** Supplied information follows **
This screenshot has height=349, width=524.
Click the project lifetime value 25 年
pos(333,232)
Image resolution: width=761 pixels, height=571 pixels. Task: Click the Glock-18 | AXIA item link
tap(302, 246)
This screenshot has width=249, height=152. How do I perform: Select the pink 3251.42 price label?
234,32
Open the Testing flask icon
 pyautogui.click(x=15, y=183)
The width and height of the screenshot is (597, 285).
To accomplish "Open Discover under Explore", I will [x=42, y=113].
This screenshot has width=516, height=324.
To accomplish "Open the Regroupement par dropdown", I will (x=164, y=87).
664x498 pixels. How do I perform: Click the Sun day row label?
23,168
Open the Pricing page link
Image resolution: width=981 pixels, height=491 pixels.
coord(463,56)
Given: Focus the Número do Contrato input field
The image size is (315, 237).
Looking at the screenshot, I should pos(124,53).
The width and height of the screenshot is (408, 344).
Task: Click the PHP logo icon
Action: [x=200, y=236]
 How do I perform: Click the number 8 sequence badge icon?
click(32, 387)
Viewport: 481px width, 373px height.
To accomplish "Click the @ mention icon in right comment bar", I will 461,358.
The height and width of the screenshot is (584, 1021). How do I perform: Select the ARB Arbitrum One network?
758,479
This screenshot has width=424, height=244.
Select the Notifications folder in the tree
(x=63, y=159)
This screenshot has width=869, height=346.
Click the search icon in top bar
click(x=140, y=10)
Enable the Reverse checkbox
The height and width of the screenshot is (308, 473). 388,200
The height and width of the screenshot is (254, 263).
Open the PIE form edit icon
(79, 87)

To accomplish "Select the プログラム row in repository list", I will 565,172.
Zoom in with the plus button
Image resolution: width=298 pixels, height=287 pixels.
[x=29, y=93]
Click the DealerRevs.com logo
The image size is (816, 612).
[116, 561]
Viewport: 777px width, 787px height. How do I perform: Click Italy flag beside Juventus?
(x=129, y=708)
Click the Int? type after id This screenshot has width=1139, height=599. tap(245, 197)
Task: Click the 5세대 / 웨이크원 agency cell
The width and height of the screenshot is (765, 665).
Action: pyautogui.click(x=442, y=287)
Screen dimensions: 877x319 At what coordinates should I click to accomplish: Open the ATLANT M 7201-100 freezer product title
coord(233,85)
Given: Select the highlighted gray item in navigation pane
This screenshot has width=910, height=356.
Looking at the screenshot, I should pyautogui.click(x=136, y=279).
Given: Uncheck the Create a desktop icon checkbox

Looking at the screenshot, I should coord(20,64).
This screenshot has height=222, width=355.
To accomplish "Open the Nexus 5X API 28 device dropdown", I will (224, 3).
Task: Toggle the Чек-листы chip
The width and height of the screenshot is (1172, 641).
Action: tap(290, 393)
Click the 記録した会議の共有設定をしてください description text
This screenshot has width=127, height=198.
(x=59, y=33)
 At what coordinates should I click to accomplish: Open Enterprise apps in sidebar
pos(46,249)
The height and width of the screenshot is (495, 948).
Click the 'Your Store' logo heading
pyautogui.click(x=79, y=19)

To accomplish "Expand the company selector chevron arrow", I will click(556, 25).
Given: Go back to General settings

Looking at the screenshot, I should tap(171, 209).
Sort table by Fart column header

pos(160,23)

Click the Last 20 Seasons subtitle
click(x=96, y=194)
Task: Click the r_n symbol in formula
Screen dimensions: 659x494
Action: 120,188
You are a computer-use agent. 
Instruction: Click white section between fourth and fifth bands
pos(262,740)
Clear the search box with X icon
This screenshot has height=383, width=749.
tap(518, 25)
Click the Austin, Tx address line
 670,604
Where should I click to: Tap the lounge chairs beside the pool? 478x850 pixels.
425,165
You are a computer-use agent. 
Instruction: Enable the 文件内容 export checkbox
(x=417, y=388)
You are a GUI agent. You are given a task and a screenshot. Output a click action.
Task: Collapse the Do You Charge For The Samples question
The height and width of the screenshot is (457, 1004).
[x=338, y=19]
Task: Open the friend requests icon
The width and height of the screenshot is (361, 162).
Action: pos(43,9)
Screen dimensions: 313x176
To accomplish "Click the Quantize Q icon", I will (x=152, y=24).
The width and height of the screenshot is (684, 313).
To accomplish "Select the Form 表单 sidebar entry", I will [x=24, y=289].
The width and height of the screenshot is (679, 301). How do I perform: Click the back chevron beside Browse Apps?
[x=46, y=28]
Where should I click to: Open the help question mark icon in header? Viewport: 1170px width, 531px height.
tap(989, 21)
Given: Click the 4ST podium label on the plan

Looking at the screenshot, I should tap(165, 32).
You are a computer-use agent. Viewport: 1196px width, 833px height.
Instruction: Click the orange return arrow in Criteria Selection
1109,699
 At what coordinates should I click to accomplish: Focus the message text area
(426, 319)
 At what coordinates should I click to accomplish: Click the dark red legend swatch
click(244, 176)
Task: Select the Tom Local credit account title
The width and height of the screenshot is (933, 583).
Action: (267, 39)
** End of Supplied information **
To do – The lines to extract from the data above begin with the line containing "The image size is (816, 612)." and end with the line containing "Click the Int?". Extract them exactly, including both.

Answer section –
The image size is (816, 612).
[116, 561]
Viewport: 777px width, 787px height. How do I perform: Click Italy flag beside Juventus?
(x=129, y=708)
Click the Int? type after id This screenshot has width=1139, height=599. tap(245, 197)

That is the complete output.